Rally in Refinance-Resistant MBS

Investors in government-backed mortgage bonds are shifting into securities tied to debt from homeowners who are the least willing or able to refinance as the Federal Reserve helps keep interest rates near record lows.

Fannie Mae-guaranteed securities with 5.5% coupons that are backed by 30-year mortgages with average balances of less than $85,000 have jumped to 2.4 cents on the dollar more than similar generic debt, according to FTN Financial. The gap has more than doubled, from 1.1 cents in late July.

Homeowners with smaller loans don't benefit as much from a drop in monthly payments as borrowers with bigger mortgages, while facing similar closing costs, and are thus less likely to refinance. Premiums for debt tied to mortgages with low balances have generally soared to the highest since at least 2004 after refinancing applications climbed to the most in 16 months.

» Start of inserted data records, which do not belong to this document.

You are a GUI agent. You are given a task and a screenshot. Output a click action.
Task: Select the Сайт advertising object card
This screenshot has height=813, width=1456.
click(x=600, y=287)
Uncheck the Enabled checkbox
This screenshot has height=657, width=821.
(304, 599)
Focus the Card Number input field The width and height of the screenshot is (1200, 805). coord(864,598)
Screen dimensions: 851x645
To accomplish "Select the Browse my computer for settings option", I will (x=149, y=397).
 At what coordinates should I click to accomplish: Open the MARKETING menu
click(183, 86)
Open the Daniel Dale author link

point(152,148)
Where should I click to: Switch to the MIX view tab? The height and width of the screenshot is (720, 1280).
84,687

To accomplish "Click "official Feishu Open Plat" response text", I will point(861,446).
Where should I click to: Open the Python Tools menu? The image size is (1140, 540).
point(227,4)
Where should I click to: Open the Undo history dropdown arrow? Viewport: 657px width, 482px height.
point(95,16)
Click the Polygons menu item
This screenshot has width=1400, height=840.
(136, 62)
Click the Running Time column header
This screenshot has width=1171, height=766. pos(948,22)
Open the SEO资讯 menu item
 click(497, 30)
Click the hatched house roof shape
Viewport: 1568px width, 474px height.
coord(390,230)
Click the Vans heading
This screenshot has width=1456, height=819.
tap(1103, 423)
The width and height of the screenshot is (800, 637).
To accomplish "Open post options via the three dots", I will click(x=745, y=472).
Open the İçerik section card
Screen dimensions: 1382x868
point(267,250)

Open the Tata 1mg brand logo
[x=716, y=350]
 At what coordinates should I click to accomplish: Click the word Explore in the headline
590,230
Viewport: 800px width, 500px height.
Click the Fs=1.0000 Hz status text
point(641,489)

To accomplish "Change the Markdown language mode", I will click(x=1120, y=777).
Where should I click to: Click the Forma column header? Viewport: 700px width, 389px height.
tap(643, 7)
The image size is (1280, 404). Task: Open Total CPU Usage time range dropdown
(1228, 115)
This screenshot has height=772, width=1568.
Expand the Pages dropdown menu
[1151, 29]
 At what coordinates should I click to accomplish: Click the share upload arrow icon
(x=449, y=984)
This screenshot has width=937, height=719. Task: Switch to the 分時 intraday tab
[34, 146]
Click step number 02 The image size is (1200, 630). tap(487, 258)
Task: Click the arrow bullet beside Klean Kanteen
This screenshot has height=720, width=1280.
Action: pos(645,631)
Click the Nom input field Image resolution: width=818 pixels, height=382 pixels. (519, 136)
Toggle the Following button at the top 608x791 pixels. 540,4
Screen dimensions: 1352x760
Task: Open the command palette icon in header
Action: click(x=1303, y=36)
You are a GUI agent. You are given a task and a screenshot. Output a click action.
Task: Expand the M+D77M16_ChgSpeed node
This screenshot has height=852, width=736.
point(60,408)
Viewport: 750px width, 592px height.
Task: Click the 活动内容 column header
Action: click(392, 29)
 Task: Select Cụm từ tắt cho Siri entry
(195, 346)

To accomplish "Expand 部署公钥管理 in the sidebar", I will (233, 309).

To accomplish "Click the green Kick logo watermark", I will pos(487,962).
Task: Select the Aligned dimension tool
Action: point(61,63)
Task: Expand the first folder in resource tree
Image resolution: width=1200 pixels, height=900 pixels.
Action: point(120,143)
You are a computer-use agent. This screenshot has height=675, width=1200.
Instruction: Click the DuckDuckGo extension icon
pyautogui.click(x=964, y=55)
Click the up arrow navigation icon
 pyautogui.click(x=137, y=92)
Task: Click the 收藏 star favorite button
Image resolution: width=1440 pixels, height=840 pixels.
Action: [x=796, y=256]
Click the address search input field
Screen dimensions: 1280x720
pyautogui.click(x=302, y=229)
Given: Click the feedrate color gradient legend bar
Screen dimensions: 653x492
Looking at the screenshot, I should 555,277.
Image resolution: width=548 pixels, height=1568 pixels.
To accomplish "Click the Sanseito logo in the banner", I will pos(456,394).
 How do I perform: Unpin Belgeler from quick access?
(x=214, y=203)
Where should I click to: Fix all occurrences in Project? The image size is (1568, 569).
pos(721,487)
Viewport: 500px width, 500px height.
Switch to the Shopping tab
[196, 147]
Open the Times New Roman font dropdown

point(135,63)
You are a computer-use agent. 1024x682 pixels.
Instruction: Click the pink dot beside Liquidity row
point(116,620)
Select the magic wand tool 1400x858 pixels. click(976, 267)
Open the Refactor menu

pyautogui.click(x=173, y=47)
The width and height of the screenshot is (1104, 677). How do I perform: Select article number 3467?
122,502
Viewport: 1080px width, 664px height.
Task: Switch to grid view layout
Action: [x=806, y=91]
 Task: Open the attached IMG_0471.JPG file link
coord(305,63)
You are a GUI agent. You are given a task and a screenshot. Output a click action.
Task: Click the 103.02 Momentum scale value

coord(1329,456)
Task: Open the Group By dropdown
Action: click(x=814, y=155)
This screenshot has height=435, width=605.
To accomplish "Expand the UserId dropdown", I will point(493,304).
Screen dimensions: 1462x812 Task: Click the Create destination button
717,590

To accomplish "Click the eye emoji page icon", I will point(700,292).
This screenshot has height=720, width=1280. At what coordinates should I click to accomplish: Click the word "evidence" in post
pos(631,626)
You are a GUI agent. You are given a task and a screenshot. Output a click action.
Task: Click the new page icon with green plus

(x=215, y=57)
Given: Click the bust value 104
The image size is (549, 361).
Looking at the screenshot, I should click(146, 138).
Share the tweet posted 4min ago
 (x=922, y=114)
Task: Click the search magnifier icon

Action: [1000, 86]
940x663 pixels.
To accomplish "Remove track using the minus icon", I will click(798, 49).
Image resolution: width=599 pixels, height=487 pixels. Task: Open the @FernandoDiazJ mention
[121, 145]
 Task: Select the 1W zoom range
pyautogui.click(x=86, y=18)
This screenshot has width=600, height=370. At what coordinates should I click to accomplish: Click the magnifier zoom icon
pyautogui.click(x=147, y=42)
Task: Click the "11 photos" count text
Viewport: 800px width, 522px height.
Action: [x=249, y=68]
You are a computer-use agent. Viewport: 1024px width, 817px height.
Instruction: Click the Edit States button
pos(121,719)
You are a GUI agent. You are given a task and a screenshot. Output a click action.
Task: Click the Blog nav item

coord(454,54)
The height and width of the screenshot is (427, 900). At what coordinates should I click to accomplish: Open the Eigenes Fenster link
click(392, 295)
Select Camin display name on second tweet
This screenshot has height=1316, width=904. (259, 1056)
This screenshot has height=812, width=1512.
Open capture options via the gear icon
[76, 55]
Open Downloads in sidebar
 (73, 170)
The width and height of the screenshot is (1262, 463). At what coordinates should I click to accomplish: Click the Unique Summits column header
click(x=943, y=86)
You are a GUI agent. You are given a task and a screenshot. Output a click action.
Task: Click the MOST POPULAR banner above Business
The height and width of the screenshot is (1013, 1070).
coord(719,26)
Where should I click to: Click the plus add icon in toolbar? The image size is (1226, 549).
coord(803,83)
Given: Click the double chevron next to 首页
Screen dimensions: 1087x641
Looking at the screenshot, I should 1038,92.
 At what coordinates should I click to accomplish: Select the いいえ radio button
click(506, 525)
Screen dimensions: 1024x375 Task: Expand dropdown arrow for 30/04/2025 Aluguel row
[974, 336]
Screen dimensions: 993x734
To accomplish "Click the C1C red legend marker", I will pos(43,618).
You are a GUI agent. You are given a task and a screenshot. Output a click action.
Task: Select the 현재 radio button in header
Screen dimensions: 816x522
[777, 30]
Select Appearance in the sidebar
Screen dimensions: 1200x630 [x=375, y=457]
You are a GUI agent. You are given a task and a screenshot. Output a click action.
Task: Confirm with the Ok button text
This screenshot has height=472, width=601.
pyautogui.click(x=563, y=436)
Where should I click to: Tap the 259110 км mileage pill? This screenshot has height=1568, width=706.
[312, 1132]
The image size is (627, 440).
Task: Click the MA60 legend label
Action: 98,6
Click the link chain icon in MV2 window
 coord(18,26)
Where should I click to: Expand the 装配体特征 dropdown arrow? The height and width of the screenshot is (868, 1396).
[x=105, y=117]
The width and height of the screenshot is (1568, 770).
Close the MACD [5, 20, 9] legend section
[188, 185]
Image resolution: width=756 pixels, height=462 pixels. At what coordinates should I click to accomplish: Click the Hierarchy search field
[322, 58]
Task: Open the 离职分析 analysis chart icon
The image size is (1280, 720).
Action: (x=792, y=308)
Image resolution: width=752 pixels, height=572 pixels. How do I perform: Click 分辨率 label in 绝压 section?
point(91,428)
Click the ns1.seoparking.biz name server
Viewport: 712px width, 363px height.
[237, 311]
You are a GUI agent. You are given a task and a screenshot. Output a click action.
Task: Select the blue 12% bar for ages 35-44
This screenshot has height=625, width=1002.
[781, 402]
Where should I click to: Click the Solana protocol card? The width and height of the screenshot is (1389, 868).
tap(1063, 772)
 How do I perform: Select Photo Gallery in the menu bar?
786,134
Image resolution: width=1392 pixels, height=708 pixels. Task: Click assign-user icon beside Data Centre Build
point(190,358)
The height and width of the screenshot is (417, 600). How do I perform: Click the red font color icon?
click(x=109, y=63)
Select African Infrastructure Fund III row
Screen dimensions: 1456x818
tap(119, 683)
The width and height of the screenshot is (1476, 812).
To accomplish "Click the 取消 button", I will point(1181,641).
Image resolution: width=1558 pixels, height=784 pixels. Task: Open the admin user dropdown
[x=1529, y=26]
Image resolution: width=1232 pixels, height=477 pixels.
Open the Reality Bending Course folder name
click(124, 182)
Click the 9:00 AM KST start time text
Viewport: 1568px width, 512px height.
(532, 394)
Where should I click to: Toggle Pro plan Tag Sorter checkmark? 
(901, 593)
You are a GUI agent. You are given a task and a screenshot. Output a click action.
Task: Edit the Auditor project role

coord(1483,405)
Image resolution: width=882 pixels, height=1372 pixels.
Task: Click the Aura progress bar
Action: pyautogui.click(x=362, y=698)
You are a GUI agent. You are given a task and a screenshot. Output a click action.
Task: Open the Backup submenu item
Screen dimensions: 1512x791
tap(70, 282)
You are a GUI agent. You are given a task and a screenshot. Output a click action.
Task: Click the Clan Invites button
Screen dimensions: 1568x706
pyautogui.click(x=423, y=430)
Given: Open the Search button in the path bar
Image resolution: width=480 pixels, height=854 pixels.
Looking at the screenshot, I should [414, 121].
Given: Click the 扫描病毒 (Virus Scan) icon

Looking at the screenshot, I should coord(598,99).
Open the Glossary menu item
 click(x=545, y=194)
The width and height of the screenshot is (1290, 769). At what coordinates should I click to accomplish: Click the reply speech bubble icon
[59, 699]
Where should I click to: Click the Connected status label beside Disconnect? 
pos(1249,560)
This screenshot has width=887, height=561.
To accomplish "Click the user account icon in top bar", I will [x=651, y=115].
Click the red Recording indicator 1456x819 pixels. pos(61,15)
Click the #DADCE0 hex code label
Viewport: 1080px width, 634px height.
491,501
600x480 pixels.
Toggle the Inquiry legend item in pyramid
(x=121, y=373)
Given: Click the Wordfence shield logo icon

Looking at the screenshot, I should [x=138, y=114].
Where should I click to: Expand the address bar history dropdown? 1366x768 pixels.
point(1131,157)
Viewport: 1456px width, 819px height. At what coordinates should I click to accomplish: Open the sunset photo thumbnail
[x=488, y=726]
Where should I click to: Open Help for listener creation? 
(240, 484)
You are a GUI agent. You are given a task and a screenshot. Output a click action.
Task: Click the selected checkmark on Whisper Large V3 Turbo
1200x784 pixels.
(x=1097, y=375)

"Prepayment protection is worth a lot more than what you've seen historically," said Bill Bemis, a portfolio manager who oversees about $7 billion of securitized debt at Aviva Investors in Des Moines. "Pay-ups" for mortgage bonds filled with smaller loans "have gone a little bit too far" because it may take investors as long as two years to recoup such premiums through the extra interest payments by borrowers keeping their loans outstanding, he said.

The Fed, which said Monday that it is willing to ease monetary policy further to spur growth, has helped drive down borrowing costs by purchasing government and mortgage bonds.

Mortgage refinancing can hurt bondholders by returning their money more quickly than anticipated.